Given passage =
##############################
Insufficient glandular tissue
A small number of women have less milk-producing tissue than typical — a condition called insufficient glandular tissue or hypoplastic breasts. Signs include breasts that did not significantly change during pregnancy, widely spaced breasts, or tubular breast shape. This is a genuine anatomical variation that cannot be resolved through feeding frequency alone, and women in this situation may need to supplement while continuing to breastfeed.
Severe postpartum haemorrhage (Sheehan’s syndrome)
Significant blood loss at delivery can in rare cases damage the pituitary gland and affect prolactin production. This is rare but worth knowing about.
What actually helps
Feed more frequently and ensure effective transfer
If supply is low due to infrequent or ineffective feeding, increasing the frequency — offering the breast every 1.5–2 hours during the day and at least once or twice overnight — and addressing any latch or tongue tie issues is the primary intervention. Everything else is secondary to this.
Pump after feeds
Adding pumping sessions after breastfeeds — particularly in the morning when prolactin is highest — provides additional breast stimulation and drainage that signals the body to increase production. This is particularly useful when returning to work necessitates pumping.
Lactation consultant assessment
A skilled IBCLC can identify the specific cause of supply problems — latch, tongue tie, feeding frequency, positioning, hormonal factors — and provide targeted guidance. This is the most effective investment for genuine supply difficulties.
Address nutritional deficiency and hydration
Significant caloric restriction, poor hydration, and nutritional deficiency can reduce supply. Eating enough — breastfeeding adds approximately 300–500 kcal to your daily energy requirement — and drinking adequate fluid supports supply. This doesn’t mean force-drinking large amounts of water; simply staying hydrated and eating enough.
##############################
Given data =
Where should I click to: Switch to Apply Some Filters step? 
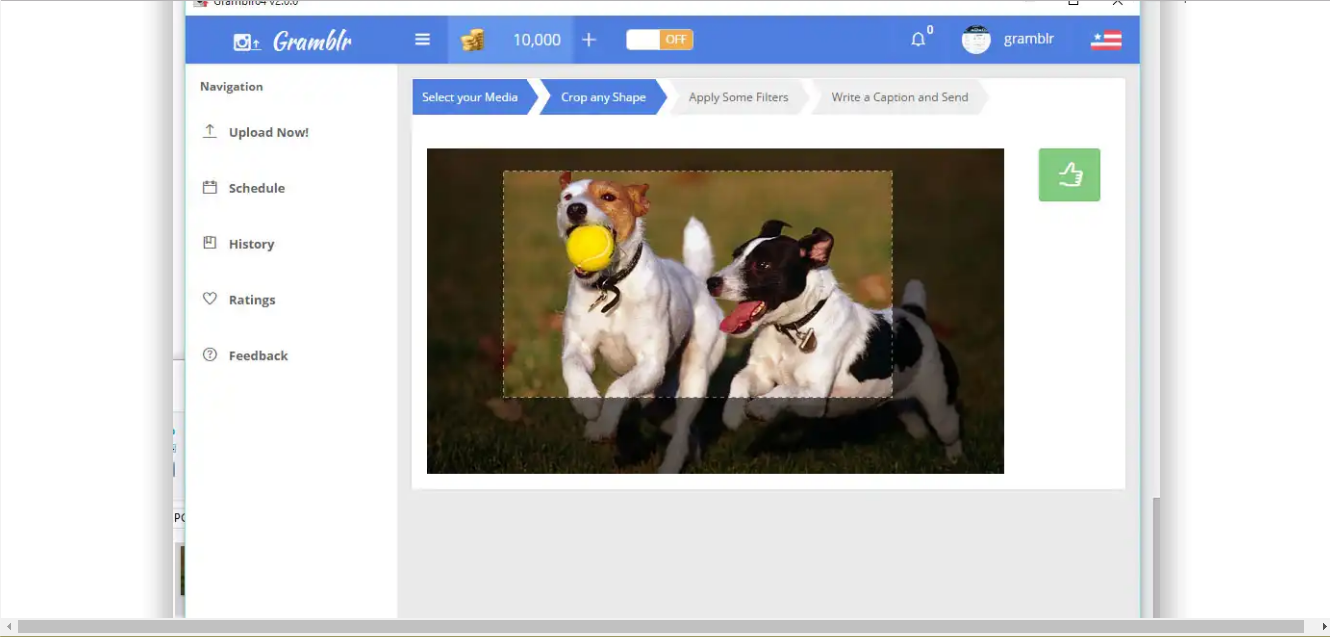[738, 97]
##############################
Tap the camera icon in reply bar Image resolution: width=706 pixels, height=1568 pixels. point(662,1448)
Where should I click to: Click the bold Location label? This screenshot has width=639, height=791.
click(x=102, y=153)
##############################
Things to do =
A - Answer these questions from the passage on low milk supply:
(i) What three signs of insufficient glandular tissue does the passage list?
(ii) At what time of day is prolactin highest?
(iii) By approximately how much does breastfeeding raise the daily energy requirement?
B - Retype the part of the passage on low milk supply from "Pump after feeds" to "genuine supply difficulties.".

Solved tasks =
A -
(i) Breasts that did not significantly change during pregnancy, widely spaced breasts, or tubular breast shape.
(ii) In the morning.
(iii) By approximately 300–500 kcal.

B -
Pump after feeds
Adding pumping sessions after breastfeeds — particularly in the morning when prolactin is highest — provides additional breast stimulation and drainage that signals the body to increase production. This is particularly useful when returning to work necessitates pumping.
Lactation consultant assessment
A skilled IBCLC can identify the specific cause of supply problems — latch, tongue tie, feeding frequency, positioning, hormonal factors — and provide targeted guidance. This is the most effective investment for genuine supply difficulties.